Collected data

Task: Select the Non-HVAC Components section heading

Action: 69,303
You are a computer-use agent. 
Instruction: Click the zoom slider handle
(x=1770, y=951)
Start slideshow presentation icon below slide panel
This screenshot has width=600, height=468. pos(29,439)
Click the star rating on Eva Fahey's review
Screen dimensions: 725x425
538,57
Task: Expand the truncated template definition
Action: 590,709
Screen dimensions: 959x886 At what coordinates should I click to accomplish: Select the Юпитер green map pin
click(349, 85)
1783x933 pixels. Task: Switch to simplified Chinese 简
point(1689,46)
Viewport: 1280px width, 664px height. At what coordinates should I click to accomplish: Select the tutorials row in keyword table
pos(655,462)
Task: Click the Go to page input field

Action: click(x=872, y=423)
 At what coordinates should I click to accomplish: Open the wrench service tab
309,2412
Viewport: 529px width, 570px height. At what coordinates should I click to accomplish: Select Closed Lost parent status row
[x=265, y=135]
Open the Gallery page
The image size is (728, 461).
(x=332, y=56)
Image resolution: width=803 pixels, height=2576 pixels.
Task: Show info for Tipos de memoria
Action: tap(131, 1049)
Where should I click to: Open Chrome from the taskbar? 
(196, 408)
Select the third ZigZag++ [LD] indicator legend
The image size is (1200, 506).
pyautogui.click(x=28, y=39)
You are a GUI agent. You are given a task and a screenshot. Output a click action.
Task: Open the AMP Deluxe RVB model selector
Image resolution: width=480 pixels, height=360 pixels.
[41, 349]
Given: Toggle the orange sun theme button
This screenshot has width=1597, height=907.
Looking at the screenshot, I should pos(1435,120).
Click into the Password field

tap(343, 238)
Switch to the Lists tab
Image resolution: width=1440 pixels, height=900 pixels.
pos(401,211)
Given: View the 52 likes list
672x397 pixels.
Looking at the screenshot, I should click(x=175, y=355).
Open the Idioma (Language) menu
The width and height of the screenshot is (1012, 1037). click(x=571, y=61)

= Task description =
Identify the lines above with the word "agent". Copy them.

= Exercise answer =
You are a computer-use agent. 
You are a GUI agent. You are given a task and a screenshot. Output a click action.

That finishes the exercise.